Work request: Copy all of the rows below without changing a single character.

═════ Records to use

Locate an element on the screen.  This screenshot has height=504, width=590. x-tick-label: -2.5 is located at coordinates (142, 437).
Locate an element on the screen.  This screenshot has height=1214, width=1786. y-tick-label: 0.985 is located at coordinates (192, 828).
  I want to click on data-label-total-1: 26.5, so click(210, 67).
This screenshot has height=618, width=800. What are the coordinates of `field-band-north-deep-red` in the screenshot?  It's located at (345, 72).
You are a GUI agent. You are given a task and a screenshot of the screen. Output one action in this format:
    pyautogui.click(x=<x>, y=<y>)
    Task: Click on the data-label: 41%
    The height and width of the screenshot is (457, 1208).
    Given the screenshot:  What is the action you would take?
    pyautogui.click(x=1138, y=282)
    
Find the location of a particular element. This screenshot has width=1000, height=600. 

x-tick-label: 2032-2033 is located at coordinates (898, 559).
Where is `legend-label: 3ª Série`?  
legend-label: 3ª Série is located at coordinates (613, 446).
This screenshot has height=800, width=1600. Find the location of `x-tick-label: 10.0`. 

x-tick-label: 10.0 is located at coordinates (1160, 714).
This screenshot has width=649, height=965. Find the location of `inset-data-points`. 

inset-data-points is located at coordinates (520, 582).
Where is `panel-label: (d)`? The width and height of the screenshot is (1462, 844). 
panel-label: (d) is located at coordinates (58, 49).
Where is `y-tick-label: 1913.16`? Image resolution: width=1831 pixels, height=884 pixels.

══════════

Completed exercise:
Locate an element on the screen.  This screenshot has height=504, width=590. x-tick-label: -2.5 is located at coordinates (142, 437).
Locate an element on the screen.  This screenshot has height=1214, width=1786. y-tick-label: 0.985 is located at coordinates (192, 828).
  I want to click on data-label-total-1: 26.5, so click(210, 67).
This screenshot has height=618, width=800. What are the coordinates of `field-band-north-deep-red` in the screenshot?  It's located at (345, 72).
You are a GUI agent. You are given a task and a screenshot of the screen. Output one action in this format:
    pyautogui.click(x=<x>, y=<y>)
    Task: Click on the data-label: 41%
    The height and width of the screenshot is (457, 1208).
    Given the screenshot:  What is the action you would take?
    pyautogui.click(x=1138, y=282)
    
Find the location of a particular element. This screenshot has width=1000, height=600. 

x-tick-label: 2032-2033 is located at coordinates (898, 559).
Where is `legend-label: 3ª Série`?  
legend-label: 3ª Série is located at coordinates (613, 446).
This screenshot has height=800, width=1600. Find the location of `x-tick-label: 10.0`. 

x-tick-label: 10.0 is located at coordinates (1160, 714).
This screenshot has width=649, height=965. Find the location of `inset-data-points`. 

inset-data-points is located at coordinates (520, 582).
Where is `panel-label: (d)`? The width and height of the screenshot is (1462, 844). 
panel-label: (d) is located at coordinates (58, 49).
Where is `y-tick-label: 1913.16`? Image resolution: width=1831 pixels, height=884 pixels.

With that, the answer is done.